Faced with her father’s adamant opposition to her match with Raleigh (not to mention the possible loss of all that money), Tillie wavered. Disgusted, Raleigh left for New York. Shortly afterwards, Tillie and Capt. Cochran agreed to tie the knot. A party was arranged at which the engagement was to be announced to family and friends. Meanwhile, Raleigh had returned to Montana for a short visit with his family. On the very morning of the day on which Tillie’s engagement party was to be held, Tillie went shopping in downtown Helena; and who should she meet but Raleigh! Within hours the two were married in a local photography shop by a friendly justice of the peace. Tillie then went home to inform her family. Brothers Charles and Frederick, seeing their fortunes slipping away, acted promptly. They locked Tillie up in her room. Guests arriving at the Kessler home that evening for the engagement party were curtly informed that the prospective “Mrs. Cochran” had become the legal “Mrs. Raleigh.” When Albert Raleigh showed up, Charles chased him off. Cochran sought Raleigh out, and challenged him a duel, which the latter accepted, a fatal encounter only being avoid by the intervention of some level headed friends. Raleigh left for New York.
Tillie soon secured an annulment on the grounds of “temporary insanity.” Shortly afterwards the former Mrs. Raleigh – now again Miss Kessler – married William B. Cochran. The match was a fruitful one, the couple having two daughters. Cochran himself had a satisfactory career in the Army, rising to temporary brigadier general during World War I, though not getting overseas, and then retiring as a colonel in 1922.

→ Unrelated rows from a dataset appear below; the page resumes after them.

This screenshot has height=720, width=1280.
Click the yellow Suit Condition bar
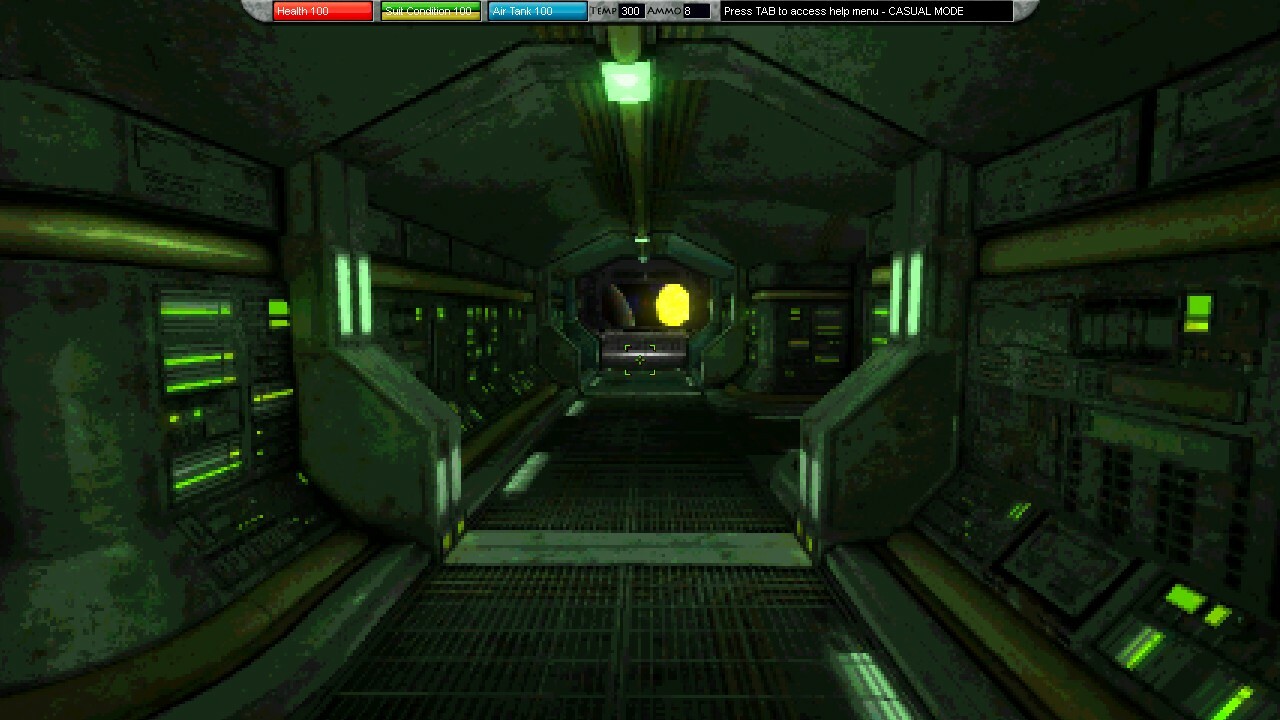[430, 11]
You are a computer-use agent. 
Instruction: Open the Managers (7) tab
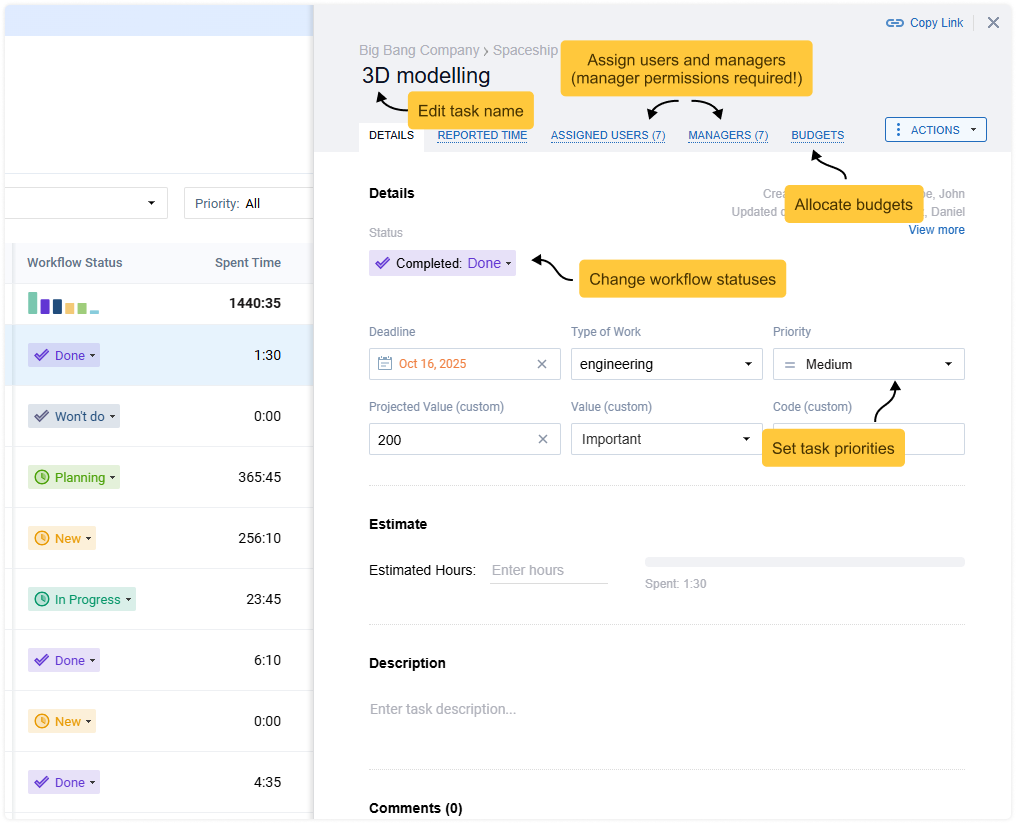[728, 135]
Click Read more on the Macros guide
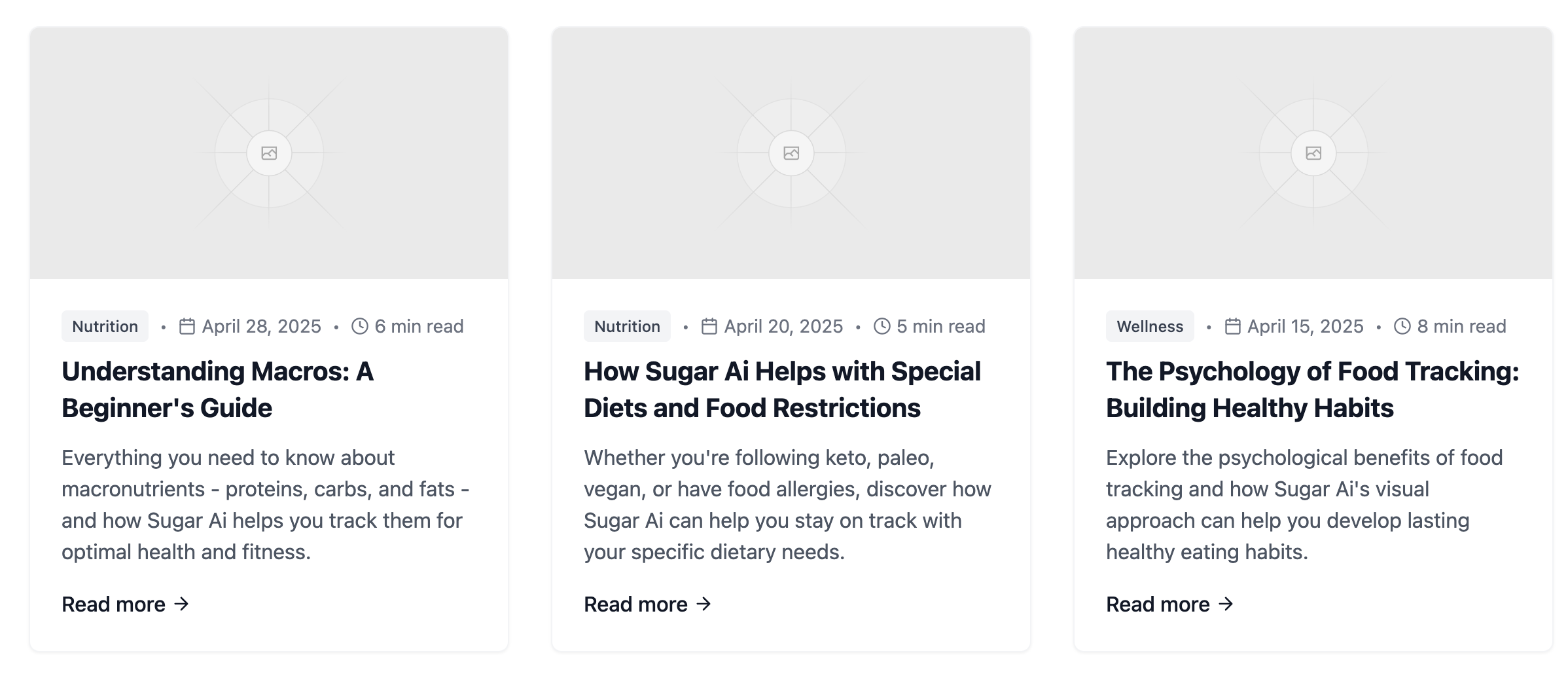 point(113,604)
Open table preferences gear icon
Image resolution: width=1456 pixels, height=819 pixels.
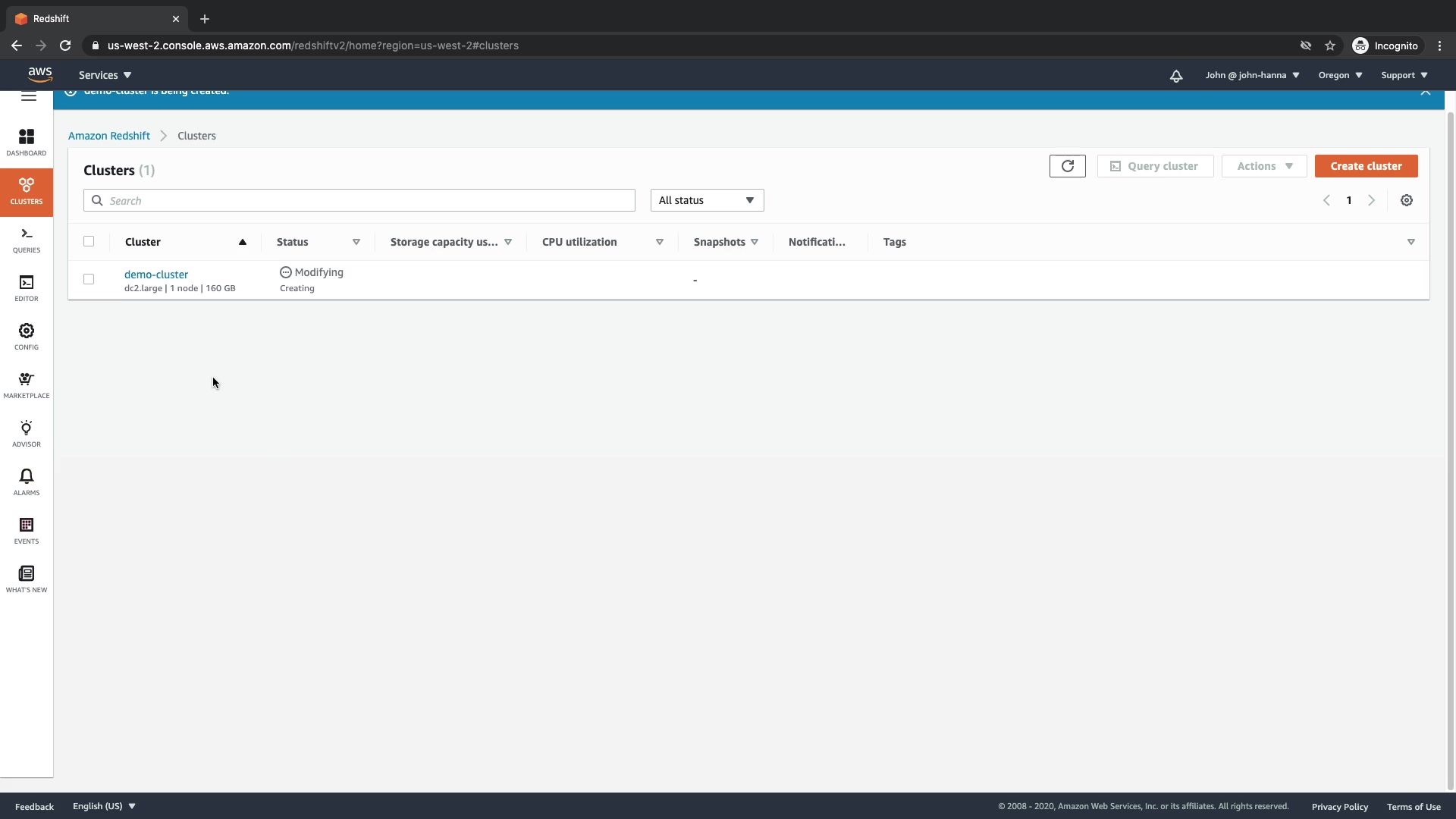pos(1407,200)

Note: The Kessler Brewery continued in the family for many years, surviving Prohibition by producing “near beer.” It went out of business in the 1950s, unable to compete with the national brands. In the 1980s a micro-brewery in Helena produced under the Kessler label, but it too went out of business several years ago. Oddly, the original Kessler brewery still stands, having survived earthquakes, Montana winters, and decades of neglect, perhaps a testimony to the Kessler bricks with which it was built.